My inside sources at Sony told me yesterday that essentially what Michael told his fans was true. With the failed sales of Invincible (2 million copies), Sony's refusal to put out Jackson's charity single "What More Can I Give?" and Jackson's recent bonding with Al Sharpton and Johnnie Cochran in an effort to embarrass Sony, the party is over. Jackson is now free to shop for a new label.
But don't be fooled by Jackson's declarations about the Beatles catalog. Even though he retains a 50 percent interest in Sony/ATV Music Publishing, he has, as my source knowledgeable about the business side of things at Sony says: "A lot of debt with us here at Sony. We have no interest in foreclosing on it as long as Michael fulfills the terms of his agreement with us. He's paying off the interest as far as I know, and that's what's going to happen."
In other words: Jackson will be in hock to Sony for the rest of his life. I think I've told readers of this column many times that Sony would not foreclose but instead let Jackson have a graceful exit from the company. To foreclose on the catalog would have been a public relations nightmare for Sony.
But this solution also has its drawbacks for Michael, who called Sony's Tommy Mottola "the devil" during his well-chosen remarks over the weekend. He remains highly leveraged, borrowing money against the Beatles and his own song catalog as well as against Neverland. As I reported here exclusively a couple of months ago, Jackson had to borrow money from a bank last year by using a $2 million watch as collateral — so he could pay for the watch.

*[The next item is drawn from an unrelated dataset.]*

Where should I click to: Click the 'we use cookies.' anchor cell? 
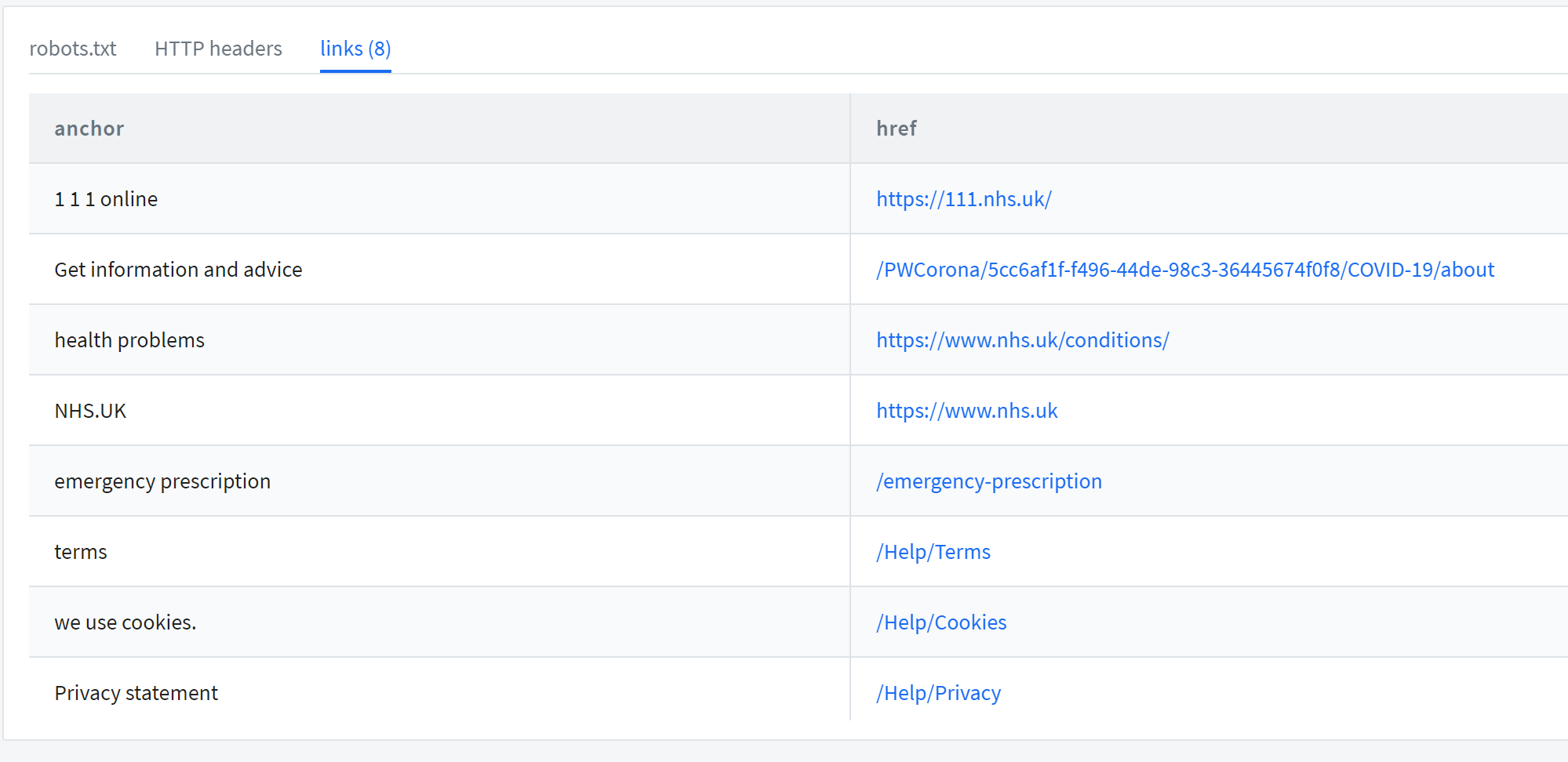tap(126, 622)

As Jackson exits Sony, he also leaves behind his catalog including the hit albums Off the Wall, Thriller, Bad, and Dangerous — not to mention the less successful HIStory, Blood on the Dance Floor and Invincible. The earlier albums were all remastered for CD and re-released by Sony last year at an astounding cost — a cost attributed to Jackson's debt and probably totaling over $50 million. This means that wherever Michael goes label-wise, he has nothing but his talent to offer prospective investors.

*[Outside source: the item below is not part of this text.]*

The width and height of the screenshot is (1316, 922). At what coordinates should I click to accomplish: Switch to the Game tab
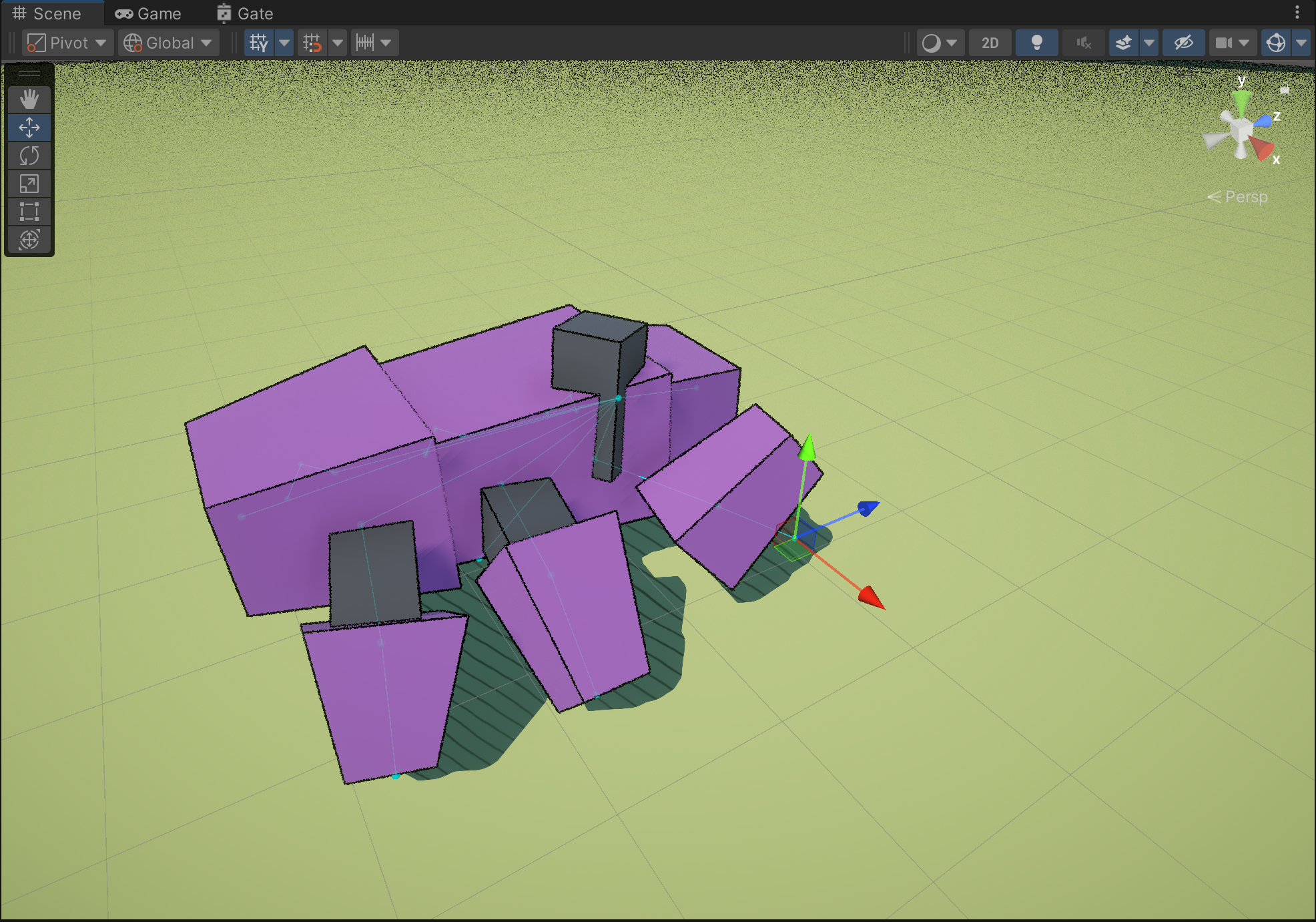click(x=148, y=13)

Jackson — the man who sold more albums than anyone — leaves Sony after 20 years with his hat and his glove and not much else. How did this happen? Jackson has been represented over the last two decades by all the Hollywood so-called experts: attorneys John Branca and Gary Stiffelman; by managers including his best friends John McClain and David Gest; by Trudy Green, Sandy Gallin, Louis Levin, Jeff Kwatinetz; by that banker Jane Heller, whom this column interviewed and who told me, "I've kept Michael alive all these years."
Next up for Michael is an appearance in Men in Black 2. More about that in the days to come.

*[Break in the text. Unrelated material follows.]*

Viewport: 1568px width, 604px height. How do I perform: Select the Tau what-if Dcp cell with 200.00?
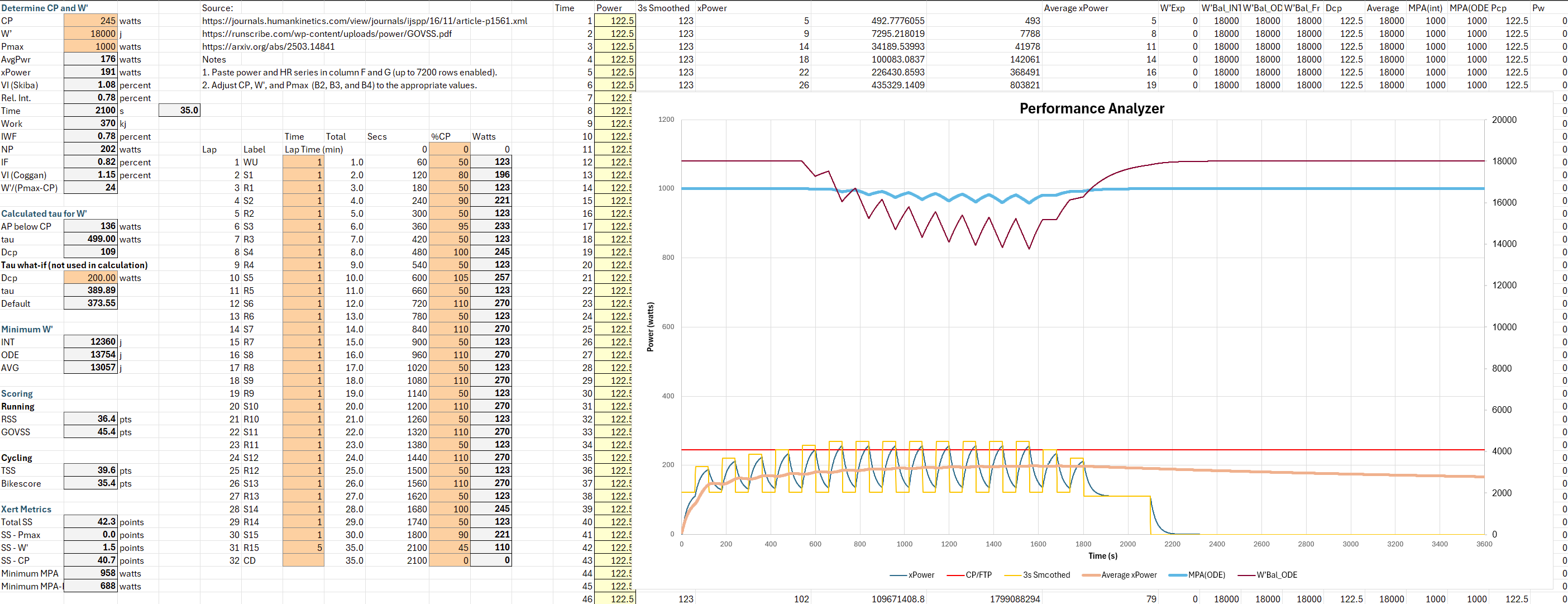(90, 278)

The saga of Mariah Carey's song "Hero" moves to federal court tomorrow. As I told you yesterday, former limo driver Christopher Selletti has been claiming for more than a decade that he wrote the poem that became this hit song. He's sued Mariah in the past only to have his case dismissed. But his attorney believes that a great deal of evidence was suppressed and that lies and evasions led to the dismissal.
Does Chris Selletti deserve his day in court? After six years of reporting this story, I say yes. It's time for all the evidence and testimony to be played out in front of a jury. Tomorrow's court date is interesting because a new law firm is involved: Debevoise and Plimpton.
Because Selletti has sued Carey's lawyers at Parcher and Hayes, they had to retain D&P. The lead lawyer on this case for D&P seems to be Mary Jo White, former U.S. attorney in the southern district, or Manhattan. All eyes will be on this situation since Jonathan Liebman, a defendant named by Carey, also used to toil in the U.S. attorney's office. And Judge Denny Chin got his start in the same office prior to White and Liebman. This should be interesting!